Additionally, it makes sense to have commands be EventEmitters, since (especially for long-running commands like dev) there will be multiple lifecycle hooks clients want to listen to (see @GregBrimble's comment above).

import { dev } from 'wrangler';

const devSession = dev({ 
  source: "path/to/index.ts",
  sourceMaps: true,
  // ...
  });

devSession.on("reload", (reloadEvent) => handleReloadEvent(reloadEvent));

Combined with the EventTarget implementation, this provides an idiomatic two-way channel for communication.

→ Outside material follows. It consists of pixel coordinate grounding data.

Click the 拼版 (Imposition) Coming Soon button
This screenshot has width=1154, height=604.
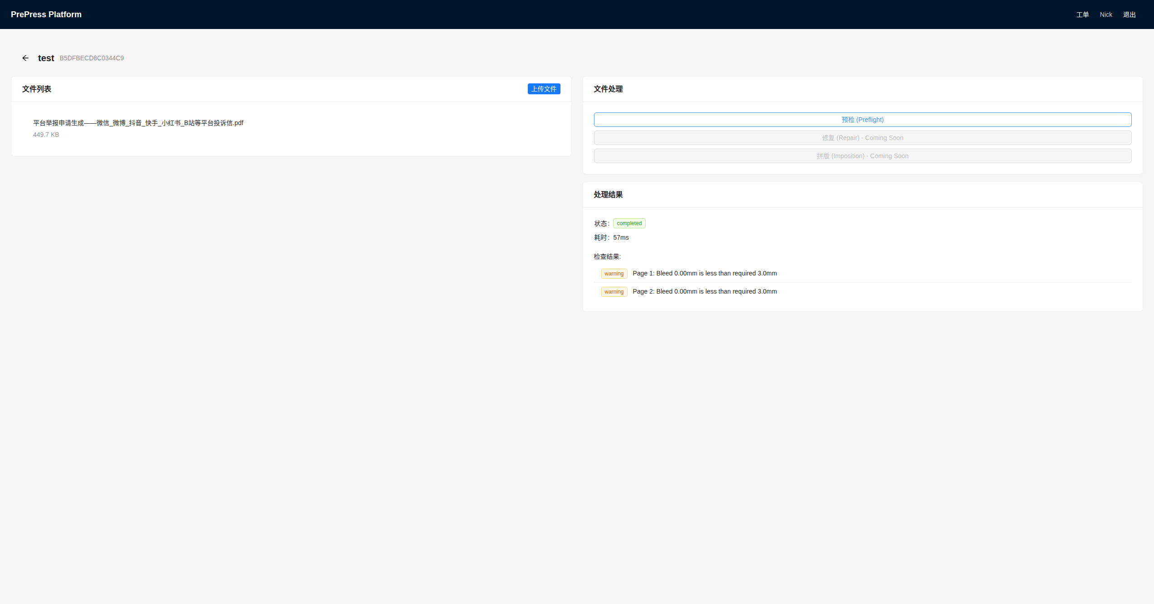[862, 156]
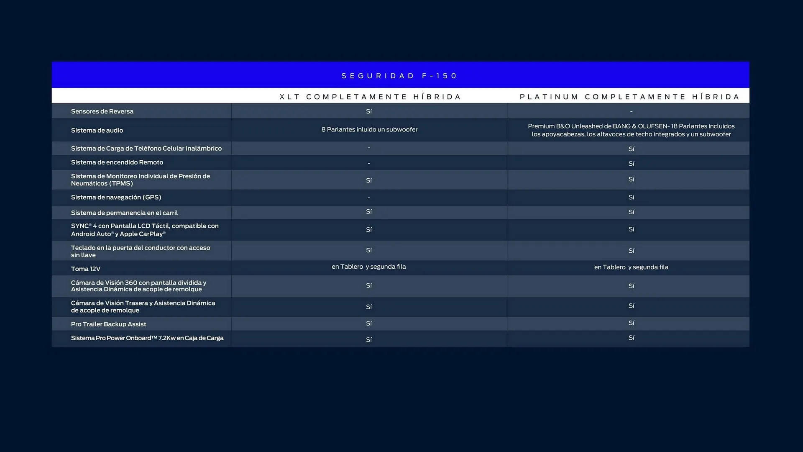Click Sistema de encendido Remoto label
The image size is (803, 452).
coord(117,162)
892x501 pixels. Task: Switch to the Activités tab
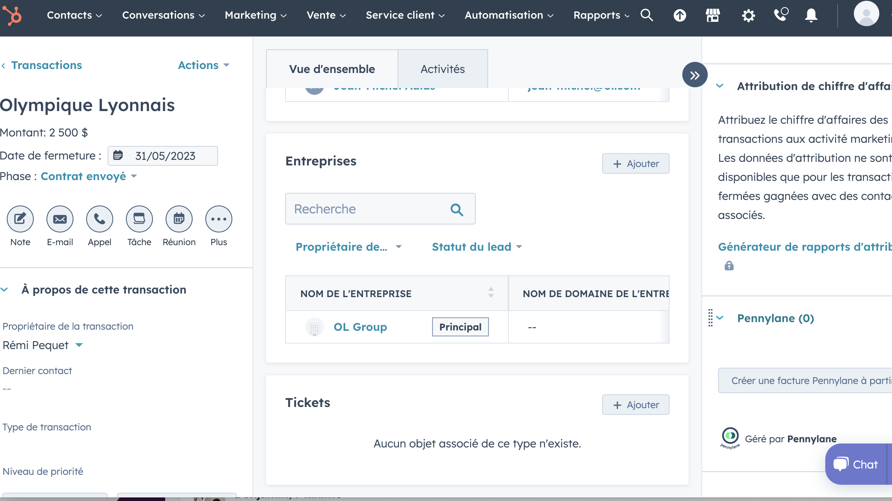click(442, 69)
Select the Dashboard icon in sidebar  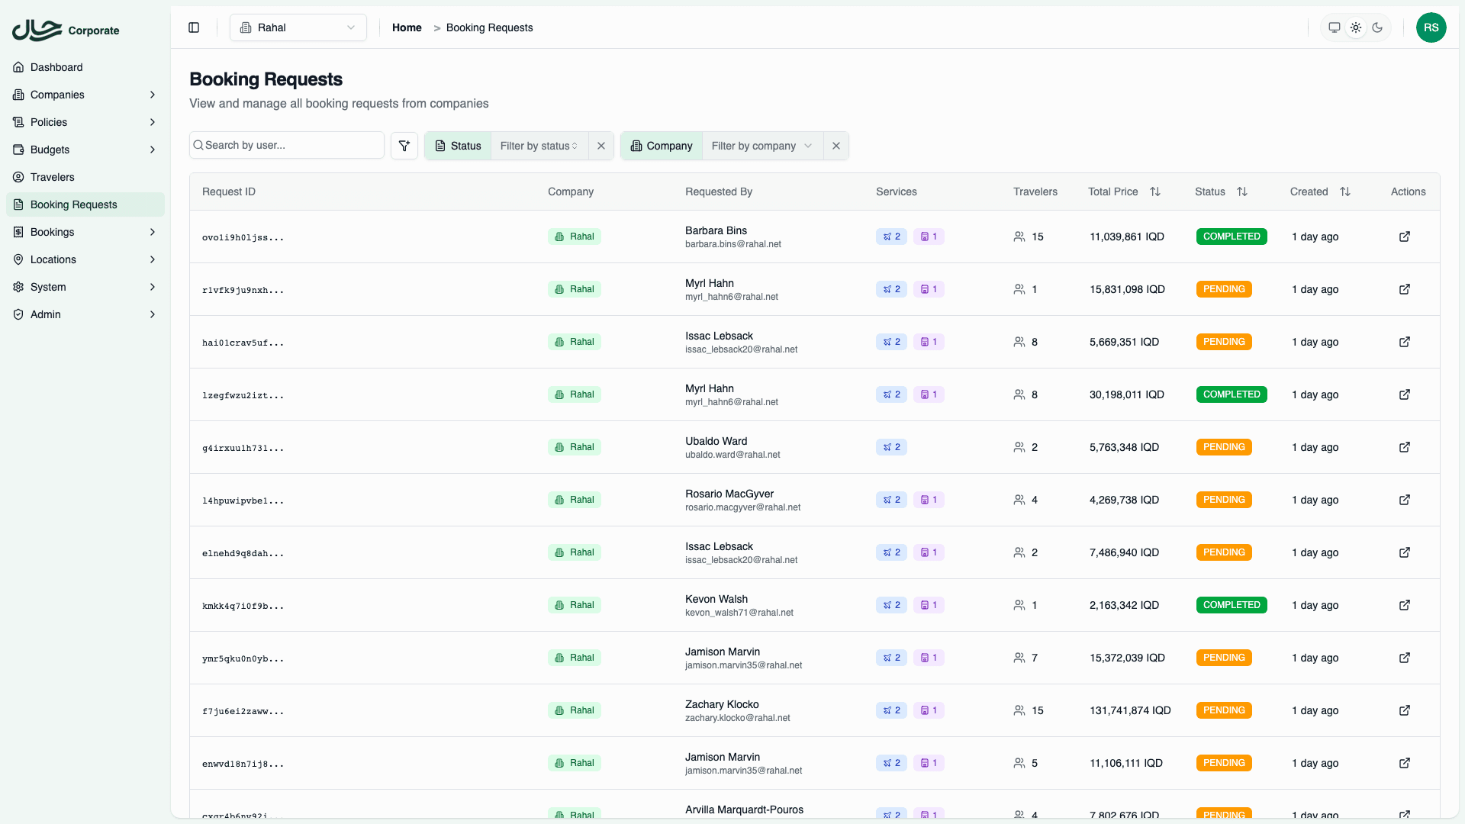18,67
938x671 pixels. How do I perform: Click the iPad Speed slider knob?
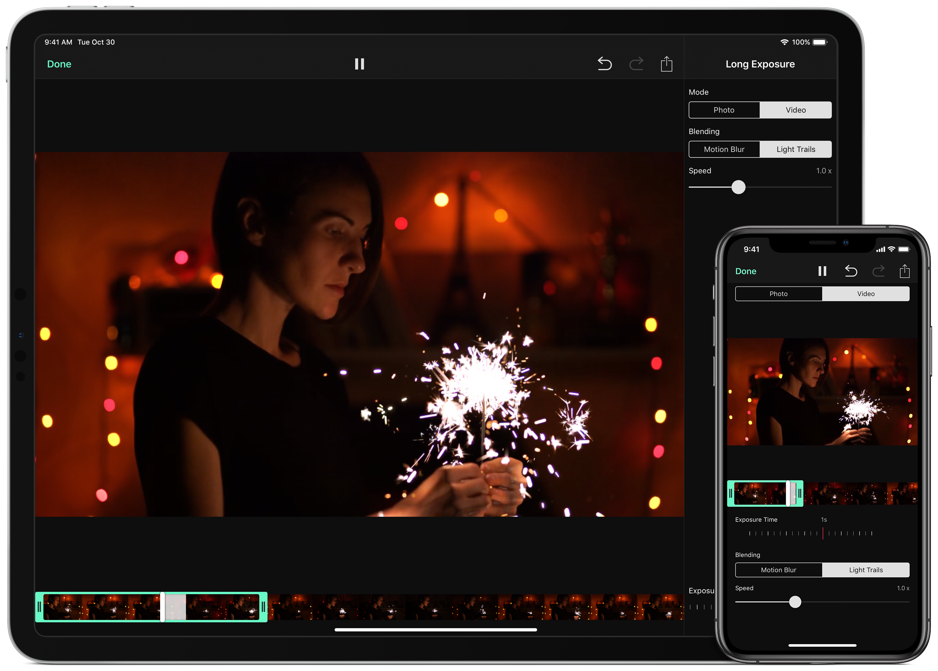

import { dev } from 'wrangler';
import process from 'node:process';

const devSession = dev({ 
  source: "path/to/index.ts",
  sourceMaps: true,
  // ...
  });

devSession.on("reload", (reloadEvent) => handleReloadEvent(reloadEvent));

process.on("SIGKILL", () => { devSession.dispatchEvent("kill"); });

Internally, this would be useful for decoupling our own code such that every command looks essentially like:

  1. Parse input into a command
  2. Attach hooks to the command that displays output to the user

This separation of user-facing output from core wrangler APIs will be really good dogfooding of our own API, and will allow us to spot issues with the design before we stabilize.

Lastly, taking some inspiration from ExecaChildProcess, we could also have commands implement the Promise API, so that for shorter-lived commands (e.g. wrangler secret put) a user could simply await the command without needing to tap into the various lifecycle hooks.

This also provides an idiomatic way to "wait for completion" of longer-running commands after setting up various lifecycle hooks:

import { dev } from 'wrangler';
import process from 'node:process';

const devSession = dev({ 
  source: "path/to/index.ts",
  sourceMaps: true,
  // ...
  });

devSession.on("reload", (reloadEvent) => handleReloadEvent(reloadEvent));

process.on("SIGKILL", () => { devSession.dispatchEvent("kill"); });

await devSession;

I've done a little experimenting and it seems like this should work fairly well. I'll start with the dev command, since that's the highest priority, but I think once this design has been proved out it would be worthwhile to migrate over all the wrangler commands.

I'm not convinced we need to implement the entire spec for, say, EventEmitter (in particular I'm a little hung up on exposing the emit function to the user, which really should only be used internally by the command), but I think it's a good starting point.

Thoughts?

caass avatar Aug 03 '22 14:08 caass

devSession.on("reload", (reloadEvent) => handleReloadEvent(reloadEvent)); Having something like this would be really useful for implementing live reloads, https://github.com/cloudflare/wrangler2/issues/1167. The current implementation in miniflare does this in a similar way - live reload event listener

cameron-robey avatar Aug 03 '22 16:08 cameron-robey

Following a discussion with @IgorMinar, we've decided to focus solely on implementing an EventTarget-based interface, since 1. that's a browser standard, rather than a Node API, and 2. it has a smaller API surface (i.e. addEventListener, removeEventListener, and dispatchEvent).

We also considered the Worker API, but found it didn't quite fit our needs as well.

Lastly, for an MVP we'll hold off on implementing Promise, and instead focus solely on implementing EventTarget.

I'll have a draft PR up shortly that more explicitly demonstrates what I have in mind.

caass avatar Aug 03 '22 23:08 caass

I have a use case where I would love to programmatically publish a worker where the files are never actually written to disk. I create them in memory and would love to be able to pass that to some sort of "wrangler api" to publish it for me.

nicksrandall avatar Sep 02 '22 03:09 nicksrandall

I have a use case where I would love to programmatically publish a worker where the files are never actually written to disk. I create them in memory and would love to be able to pass that to some sort of "wrangler api" to publish it for me.